**TASK GOAL**
Scan the material for the word "folder", and copy each line where it shows up.

**RECORD EXCERPTS**
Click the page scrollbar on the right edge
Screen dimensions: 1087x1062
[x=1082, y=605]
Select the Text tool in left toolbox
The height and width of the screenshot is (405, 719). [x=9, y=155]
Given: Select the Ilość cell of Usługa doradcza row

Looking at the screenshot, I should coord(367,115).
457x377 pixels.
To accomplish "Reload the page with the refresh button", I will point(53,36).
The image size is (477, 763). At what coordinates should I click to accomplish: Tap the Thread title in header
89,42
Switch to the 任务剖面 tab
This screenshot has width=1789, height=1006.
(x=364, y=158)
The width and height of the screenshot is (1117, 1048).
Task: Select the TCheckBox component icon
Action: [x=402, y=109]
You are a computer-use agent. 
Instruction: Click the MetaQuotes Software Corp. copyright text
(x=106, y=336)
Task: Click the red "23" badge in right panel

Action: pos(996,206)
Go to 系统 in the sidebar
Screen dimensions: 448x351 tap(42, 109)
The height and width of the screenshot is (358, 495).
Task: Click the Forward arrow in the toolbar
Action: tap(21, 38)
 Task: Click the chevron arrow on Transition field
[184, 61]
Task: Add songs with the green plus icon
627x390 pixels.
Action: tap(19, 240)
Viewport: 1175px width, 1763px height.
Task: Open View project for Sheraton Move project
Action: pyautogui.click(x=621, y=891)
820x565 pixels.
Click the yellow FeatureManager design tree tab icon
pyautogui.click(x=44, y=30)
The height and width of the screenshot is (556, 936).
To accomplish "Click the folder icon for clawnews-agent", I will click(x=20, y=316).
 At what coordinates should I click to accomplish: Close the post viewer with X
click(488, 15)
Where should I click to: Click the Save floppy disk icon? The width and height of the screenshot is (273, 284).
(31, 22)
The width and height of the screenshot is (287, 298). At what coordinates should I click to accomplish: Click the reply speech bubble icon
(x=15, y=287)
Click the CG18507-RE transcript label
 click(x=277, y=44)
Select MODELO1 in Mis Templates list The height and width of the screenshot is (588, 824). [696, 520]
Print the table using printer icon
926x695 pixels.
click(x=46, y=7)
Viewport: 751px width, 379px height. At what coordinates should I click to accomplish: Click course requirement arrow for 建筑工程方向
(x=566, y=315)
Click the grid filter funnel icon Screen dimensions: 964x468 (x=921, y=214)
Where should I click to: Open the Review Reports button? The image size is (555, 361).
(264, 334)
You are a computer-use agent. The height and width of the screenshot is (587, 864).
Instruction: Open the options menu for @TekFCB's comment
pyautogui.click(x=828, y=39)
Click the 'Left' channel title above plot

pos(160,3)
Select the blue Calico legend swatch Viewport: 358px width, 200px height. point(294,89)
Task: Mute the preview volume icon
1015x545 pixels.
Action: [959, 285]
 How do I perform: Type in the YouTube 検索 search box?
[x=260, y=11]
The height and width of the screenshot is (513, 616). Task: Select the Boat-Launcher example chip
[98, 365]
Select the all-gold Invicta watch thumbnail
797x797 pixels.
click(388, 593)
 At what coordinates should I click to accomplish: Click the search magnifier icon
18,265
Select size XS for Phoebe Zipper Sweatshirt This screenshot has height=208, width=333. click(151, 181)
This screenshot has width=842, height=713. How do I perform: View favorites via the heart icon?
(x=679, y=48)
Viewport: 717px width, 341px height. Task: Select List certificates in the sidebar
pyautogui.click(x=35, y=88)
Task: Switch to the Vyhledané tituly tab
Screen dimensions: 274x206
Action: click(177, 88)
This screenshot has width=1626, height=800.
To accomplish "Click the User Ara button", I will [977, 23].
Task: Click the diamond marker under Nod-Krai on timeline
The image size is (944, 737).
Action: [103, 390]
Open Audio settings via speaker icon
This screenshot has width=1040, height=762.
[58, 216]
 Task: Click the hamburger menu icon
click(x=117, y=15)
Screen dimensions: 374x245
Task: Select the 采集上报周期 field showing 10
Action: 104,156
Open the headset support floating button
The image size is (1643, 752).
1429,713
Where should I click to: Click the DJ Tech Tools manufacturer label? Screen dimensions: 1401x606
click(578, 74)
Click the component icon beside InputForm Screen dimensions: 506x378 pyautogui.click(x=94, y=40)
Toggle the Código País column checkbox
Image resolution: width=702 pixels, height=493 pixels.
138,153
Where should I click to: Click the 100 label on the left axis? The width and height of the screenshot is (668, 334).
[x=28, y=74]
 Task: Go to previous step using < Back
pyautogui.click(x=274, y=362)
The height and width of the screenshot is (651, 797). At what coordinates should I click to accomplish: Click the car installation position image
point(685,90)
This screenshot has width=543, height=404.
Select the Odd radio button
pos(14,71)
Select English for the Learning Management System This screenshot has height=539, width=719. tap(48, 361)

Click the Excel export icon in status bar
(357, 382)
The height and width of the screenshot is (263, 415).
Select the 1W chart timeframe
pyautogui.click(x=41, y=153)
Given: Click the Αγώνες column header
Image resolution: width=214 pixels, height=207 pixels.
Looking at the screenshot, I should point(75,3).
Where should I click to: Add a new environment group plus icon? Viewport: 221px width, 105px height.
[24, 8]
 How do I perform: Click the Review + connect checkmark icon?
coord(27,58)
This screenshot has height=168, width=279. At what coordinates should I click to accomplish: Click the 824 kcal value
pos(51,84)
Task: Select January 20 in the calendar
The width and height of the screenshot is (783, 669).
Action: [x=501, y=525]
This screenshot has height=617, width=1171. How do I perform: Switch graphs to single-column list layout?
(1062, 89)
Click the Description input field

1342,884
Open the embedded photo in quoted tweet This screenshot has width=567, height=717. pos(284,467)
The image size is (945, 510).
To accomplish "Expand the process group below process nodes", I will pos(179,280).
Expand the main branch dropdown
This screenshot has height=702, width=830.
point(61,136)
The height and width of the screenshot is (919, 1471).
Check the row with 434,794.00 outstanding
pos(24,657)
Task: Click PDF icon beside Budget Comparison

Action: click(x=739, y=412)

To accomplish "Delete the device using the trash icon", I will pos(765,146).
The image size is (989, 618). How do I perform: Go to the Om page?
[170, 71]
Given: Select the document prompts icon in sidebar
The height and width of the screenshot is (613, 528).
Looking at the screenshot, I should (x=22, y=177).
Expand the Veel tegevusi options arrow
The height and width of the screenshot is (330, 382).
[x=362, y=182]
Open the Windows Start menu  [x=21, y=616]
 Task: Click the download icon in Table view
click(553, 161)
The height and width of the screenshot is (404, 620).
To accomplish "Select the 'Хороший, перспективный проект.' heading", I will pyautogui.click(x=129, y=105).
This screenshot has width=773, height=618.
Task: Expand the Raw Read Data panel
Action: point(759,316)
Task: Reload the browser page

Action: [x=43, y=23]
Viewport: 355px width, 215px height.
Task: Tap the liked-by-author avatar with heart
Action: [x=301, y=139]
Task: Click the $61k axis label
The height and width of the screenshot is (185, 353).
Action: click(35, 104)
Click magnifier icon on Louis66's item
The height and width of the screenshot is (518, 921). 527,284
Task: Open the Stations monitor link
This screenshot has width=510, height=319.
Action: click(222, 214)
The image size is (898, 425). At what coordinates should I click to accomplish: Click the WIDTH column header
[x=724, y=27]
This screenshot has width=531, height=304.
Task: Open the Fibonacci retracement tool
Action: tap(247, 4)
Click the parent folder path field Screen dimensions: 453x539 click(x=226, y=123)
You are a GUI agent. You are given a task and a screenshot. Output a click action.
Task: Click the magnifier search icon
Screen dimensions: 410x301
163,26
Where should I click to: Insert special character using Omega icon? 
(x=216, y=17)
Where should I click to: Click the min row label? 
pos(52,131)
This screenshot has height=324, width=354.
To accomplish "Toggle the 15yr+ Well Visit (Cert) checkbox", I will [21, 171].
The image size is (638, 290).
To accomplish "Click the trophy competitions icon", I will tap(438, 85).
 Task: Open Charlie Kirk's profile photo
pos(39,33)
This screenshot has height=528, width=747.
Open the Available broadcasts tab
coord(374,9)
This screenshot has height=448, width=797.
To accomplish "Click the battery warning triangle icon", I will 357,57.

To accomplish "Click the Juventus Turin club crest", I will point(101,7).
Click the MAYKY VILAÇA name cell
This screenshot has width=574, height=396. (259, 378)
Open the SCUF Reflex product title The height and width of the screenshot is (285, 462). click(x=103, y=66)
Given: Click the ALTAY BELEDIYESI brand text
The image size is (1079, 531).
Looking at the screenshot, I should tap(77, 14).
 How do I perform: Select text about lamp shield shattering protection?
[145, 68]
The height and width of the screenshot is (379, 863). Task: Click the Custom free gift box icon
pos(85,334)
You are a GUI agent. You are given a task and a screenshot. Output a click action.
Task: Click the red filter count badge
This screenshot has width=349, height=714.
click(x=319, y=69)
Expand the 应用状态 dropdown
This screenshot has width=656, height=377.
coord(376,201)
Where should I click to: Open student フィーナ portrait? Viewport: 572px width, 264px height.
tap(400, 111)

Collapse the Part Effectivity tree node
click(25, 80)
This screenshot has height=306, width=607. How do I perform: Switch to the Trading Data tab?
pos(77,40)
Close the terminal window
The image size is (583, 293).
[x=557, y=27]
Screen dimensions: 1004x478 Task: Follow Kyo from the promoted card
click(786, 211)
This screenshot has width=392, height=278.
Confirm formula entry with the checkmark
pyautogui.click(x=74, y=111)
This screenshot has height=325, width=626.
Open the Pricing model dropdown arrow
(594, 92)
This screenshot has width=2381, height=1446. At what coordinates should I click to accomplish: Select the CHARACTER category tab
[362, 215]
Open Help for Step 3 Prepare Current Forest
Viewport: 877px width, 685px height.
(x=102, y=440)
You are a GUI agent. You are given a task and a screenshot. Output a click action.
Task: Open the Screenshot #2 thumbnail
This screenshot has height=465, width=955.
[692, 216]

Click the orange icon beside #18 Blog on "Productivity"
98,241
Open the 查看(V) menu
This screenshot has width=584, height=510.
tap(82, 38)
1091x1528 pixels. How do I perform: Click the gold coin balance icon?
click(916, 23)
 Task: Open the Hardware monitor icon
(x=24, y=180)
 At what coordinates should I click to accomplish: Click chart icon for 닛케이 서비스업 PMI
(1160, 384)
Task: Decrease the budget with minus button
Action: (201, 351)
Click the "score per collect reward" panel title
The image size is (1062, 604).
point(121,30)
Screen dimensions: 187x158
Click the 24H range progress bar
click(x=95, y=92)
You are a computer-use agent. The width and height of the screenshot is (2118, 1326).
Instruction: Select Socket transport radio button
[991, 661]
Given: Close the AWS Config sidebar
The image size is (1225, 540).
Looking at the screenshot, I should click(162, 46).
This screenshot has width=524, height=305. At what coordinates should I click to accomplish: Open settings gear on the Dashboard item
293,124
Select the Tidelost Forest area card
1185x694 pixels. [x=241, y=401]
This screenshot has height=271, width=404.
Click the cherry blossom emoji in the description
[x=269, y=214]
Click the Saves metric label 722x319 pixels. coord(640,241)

**RESULT OF THIS TASK**
To accomplish "Click the folder icon for clawnews-agent", I will click(x=20, y=316).
Click the parent folder path field Screen dimensions: 453x539 click(x=226, y=123)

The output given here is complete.